From Systematic Rube
The company I brushed with had a small but loyal work force consisting of myself, my buddy Chris, the owner Alan, who was also a good friend, and one cramped truck. The truck didn’t have a name. We weren’t the sort of guys to name a truck, even if the truck was a friend too.
Looking up I peered through the blue haze of my exhaust. A white vision was cresting the hill, a girl dressed in white slacks and a frilly white top and a pair of sneakers. I glanced around for a white horse.
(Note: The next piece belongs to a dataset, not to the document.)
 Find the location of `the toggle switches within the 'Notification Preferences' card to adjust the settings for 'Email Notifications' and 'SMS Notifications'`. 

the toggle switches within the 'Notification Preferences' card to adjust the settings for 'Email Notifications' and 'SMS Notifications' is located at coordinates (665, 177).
The white vision was the Mill’s summer intern. I’ll capitalize the M in Mill there. Capital M like Mother, and Matriarch. What the Mill said, we did. We depended on the Mill, the Mill Made us Money. We were nice to the Mill. However, seeing the Mill intern floating up the hill dressed like a tennis-pro seemed incredibly incongruous at the time, akin to miners finding a nice set of bone china sitting on a shelf of rock deep underground.
I yelled at Alan and knocked a branch off his helmet to get his attention. I made sure to stand clear of him in case he turned suddenly and sawed my feet off at the ankles. The girl floated over and gave us the news. Dry lightning had sparked a fire in a swamp the evening before. The company’s heavy machinery had been put the fire out before it could spread, but they needed us to come help mop up the operation. It was far cheaper to get us to do it than real men who mattered.
It was our first morning on the job. It had felt good to strap on our saws and survey the uncut block. We’d worked so hard to iron out the wrinkles in the operation the summer before, making little money, and were finally ready to buckle down and get rich like rock stars.
Alan smiled and kowtowed before the intern, then we watched her drift away like a cloud through the tall grass. When she drove away, Alan threw his helmet and mask to the ground and swore. The Mill paid a set wage of thirteen dollars an hour for the sort of unskilled labour we were being asked to do. He’d calculated the bank of the block we were currently working already, and we were about to carve a few big holes in our wallets. Plus, there was always the weather to contend with, and the will of the Mill’s budgeters. The weather or the secret confederacy which handed out the contracts, we weren’t sure which was more fickle. Our contract might get cut off at any time.
Chris and I, on the other hand, had never fought a fire before. It would be a new experience. We packed our gear with slow fingers and returned to the logging camp before we went to fight the fire. We were already on the clock. Road minutes mattered.